Exploratory findings have suggested that ryanodine receptor-driven intracellular calcium leak is a mediator of atrial fibrillation. In a study led by co-first authors, M. Benjamin Shoemaker and Zachary T. Yonenda, researchers investigated whether (R)-propafenone, an antiarrhythmic drug and ryanodine receptor inhibitor, was effective at preventing atrial fibrillation induction during ablation procedures when compared with (S)-propafenone or placebo.
The study’s authors found that there was no difference in atrial fibrillation induction between (R)-propafenone and (S)-propafenone, though they added that their conclusions were subject to limitations. Their results were published in Circulation: Arrhythmia and Electrophysiology.

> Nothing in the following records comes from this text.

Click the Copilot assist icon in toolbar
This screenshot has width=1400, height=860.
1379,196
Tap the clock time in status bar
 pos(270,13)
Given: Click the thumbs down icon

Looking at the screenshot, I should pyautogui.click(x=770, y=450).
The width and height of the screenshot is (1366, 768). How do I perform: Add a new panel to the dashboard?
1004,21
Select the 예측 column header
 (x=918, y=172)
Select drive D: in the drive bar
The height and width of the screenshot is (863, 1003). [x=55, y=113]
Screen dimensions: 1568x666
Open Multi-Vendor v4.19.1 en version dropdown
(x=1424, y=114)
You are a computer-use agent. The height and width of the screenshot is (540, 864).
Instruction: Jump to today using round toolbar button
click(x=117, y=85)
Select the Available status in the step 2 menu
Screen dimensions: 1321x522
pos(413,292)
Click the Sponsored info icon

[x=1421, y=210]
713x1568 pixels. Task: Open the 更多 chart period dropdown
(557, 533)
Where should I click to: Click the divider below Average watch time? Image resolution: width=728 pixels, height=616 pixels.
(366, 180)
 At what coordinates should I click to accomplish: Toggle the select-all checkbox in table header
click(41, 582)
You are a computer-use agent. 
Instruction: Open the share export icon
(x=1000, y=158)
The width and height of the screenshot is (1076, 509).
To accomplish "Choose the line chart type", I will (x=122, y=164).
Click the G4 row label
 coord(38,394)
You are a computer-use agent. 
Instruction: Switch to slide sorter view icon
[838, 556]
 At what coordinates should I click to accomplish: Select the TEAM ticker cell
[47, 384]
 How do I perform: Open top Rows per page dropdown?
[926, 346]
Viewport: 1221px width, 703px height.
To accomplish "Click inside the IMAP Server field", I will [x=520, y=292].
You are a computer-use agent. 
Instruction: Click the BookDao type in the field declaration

Propafenone Enantiomers Show Similar Atrial Fibrillation Induction Prevention
The study enrolled 193 patients with atrial fibrillation referred for ablation, of which 165 (median years of age, 63; 58% male, 95% paroxysmal atrial fibrillation) completed the trial. The cohort was randomized 4:4:1 to a single intravenous dose of (R)-propafenone, (S)-propafenone, or placebo administered at the start of ablation procedures with atrial fibrillation induction using rapid atrial pacing. The primary end point of the study was incidence of 30 seconds of atrial fibrillation or atrial flutter.
According to the report, sustained atrial fibrillation and atrial flutter episodes were observed in 60 (80.0%) patients in the (R)-propafenone group, 60 (80.0%) in the (S)-propafenone group, and 12 (63.2%) in the placebo group. Notably, atrial flutter was reported significantly more often in the (R)- (n=23; 32.4%) and (S)-propafenone (n=26; 34.7%) groups compared with placebo (n=1; 5.3%; P=.029)
Overall, the researchers did not find any significant differences in the primary atrial fibrillation and atrial flutter outcomes between the (R)- and (S)-propafenone groups in both univariable (P=.522) and multivariable analysis adjusted for age and serum drug level (P=.199).
The authors ultimately summarized that “there is no difference in AF inducibility between (R)- and (S)-propafenone at clinically relevant concentrations.” They did acknowledge that the results were “confounded by a high rate of inducible atrial flutter due to sodium-channel blockade.”